I have your letter of March 31st. I also received a letter from Anna Wenger. I was thinking of sending you another supply of pictures, but I'll not do so. They cannot reach home much before me, so I have decided to bring them with me.

No, the officials are certainly in earnest about releasing the Germans. Wobblies and all are going. There are some who are refusing a parole. They demand an absolute release. Others are refusing parole pending return of certain property that had been taken from them (you know that while protection of property is more important here than protection of life, apparently this property conscience was grossly misused during the war, at last so the Hun says); one man demands transportation to Alaska where he was apprehended (the dep't is only willing to give him fare to Seattle); etc. It is said that all these refractory individuals will be taken off the military reservation and left in Salt Lake City without any fare. It's a great piece of business, this business of strangling the individual by hitting him at his most sensitive and

vulnerable point, his pocket book. You know that Blalock was dumped off the reservation, like so much baggage, because he refused to sign his discharge. I do believe that is a sufficiently important matter to be given some notice. There is no earthly reason why the unwillingness to sign your discharge should result in depriving you of the means to return home. The officials didn't scruple about bringing people to such a distance from their home. They ought surely return him from whence he was taken. There should be no connection between signing of the discharge and receiving transportation. It is simply used as a club to compel you to sign.

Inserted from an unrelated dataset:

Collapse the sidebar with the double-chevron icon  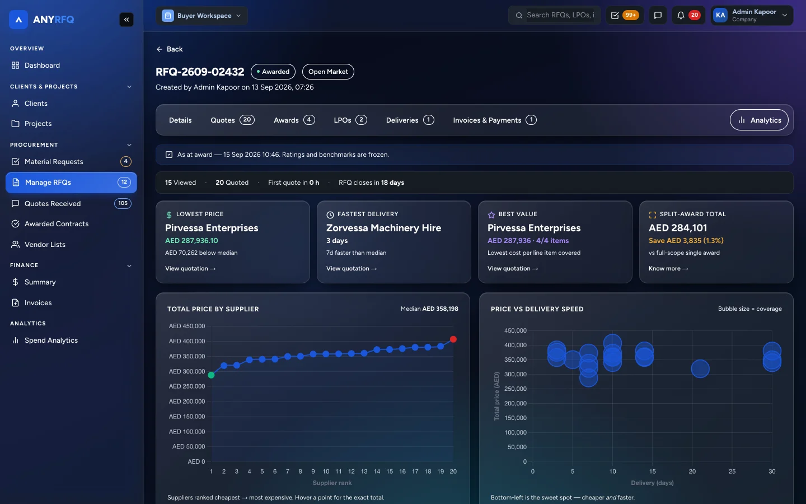[x=126, y=20]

Schneider has again asked me to tell you about calling on Mrs. Bertha Mailley [sp?]. He would like you to do that as soon as possible. You know it is in connection with the books he received from the Rand School. He would like to know what he is to do with them, or whether they were intended for any particular individuals.

I know Saposnikov quite well. I had lost track of him since our high-school days. It is indeed a pleasant surprise to suddenly discover him with Langmann.

I shall write no more letters to any of our friends. I shall write several letters home, however.

With kindest regards to all, I am,


David Eichel (84)



Eichel, David, “Letter April 8, 1920 from David Eichel to Julius Eichel ,” Conscientious Objection & the Great War: 1914-1920, accessed October 26, 2021, https://cosandgreatwar.swarthmore.edu/items/show/92.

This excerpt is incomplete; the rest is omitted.